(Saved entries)

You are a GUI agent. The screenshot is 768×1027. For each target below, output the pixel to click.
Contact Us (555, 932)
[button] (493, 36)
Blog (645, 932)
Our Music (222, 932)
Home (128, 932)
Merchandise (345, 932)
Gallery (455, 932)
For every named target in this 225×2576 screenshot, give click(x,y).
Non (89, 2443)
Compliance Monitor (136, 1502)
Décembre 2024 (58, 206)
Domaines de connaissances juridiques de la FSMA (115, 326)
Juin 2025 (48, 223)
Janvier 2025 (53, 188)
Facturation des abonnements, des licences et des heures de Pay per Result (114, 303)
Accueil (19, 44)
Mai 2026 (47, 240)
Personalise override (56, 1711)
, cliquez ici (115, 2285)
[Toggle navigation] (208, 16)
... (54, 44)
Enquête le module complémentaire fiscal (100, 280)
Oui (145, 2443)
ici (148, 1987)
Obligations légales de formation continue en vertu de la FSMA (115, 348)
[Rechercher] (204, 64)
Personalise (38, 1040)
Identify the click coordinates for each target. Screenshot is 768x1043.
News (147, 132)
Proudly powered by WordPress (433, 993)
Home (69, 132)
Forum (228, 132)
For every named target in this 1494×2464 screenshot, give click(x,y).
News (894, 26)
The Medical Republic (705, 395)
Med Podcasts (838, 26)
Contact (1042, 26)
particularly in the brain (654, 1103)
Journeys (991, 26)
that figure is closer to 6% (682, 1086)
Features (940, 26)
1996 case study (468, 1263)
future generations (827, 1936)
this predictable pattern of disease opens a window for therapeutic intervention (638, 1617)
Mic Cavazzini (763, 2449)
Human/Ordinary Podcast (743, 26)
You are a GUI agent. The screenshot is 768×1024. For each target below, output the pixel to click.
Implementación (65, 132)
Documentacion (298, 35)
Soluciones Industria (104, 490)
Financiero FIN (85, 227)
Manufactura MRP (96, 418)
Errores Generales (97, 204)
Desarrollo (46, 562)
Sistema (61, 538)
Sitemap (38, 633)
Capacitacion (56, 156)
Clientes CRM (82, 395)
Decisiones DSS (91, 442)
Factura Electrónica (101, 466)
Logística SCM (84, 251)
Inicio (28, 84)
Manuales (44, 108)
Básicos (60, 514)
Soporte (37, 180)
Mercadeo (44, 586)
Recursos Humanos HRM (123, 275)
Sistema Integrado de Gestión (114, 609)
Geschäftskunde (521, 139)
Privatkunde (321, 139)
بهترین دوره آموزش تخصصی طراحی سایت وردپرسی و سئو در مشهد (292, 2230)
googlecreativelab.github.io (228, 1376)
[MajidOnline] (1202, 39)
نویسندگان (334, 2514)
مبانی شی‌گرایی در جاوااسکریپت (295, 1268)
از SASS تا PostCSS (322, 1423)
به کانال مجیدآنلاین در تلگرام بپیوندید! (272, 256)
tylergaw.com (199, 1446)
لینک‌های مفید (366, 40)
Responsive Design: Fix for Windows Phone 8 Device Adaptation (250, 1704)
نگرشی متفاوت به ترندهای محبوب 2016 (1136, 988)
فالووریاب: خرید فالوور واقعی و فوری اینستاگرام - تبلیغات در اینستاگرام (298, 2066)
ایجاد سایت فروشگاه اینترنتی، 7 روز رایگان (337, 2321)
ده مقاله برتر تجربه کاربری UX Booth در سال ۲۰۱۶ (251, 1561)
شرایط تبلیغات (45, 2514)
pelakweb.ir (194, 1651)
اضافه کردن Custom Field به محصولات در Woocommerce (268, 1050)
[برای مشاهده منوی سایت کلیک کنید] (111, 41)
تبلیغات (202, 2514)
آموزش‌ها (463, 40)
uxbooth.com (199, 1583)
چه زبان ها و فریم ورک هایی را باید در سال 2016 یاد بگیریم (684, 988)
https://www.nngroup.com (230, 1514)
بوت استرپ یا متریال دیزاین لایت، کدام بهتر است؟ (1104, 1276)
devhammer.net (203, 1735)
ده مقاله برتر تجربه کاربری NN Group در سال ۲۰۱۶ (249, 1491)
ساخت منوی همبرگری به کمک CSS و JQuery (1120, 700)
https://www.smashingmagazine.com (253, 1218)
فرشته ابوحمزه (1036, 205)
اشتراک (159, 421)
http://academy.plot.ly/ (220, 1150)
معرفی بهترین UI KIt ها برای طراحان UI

**Exercise description:** Show all lines from the entries that hold "Sistema".

**Finished exercise:**
Sistema (61, 538)
Sistema Integrado de Gestión (114, 609)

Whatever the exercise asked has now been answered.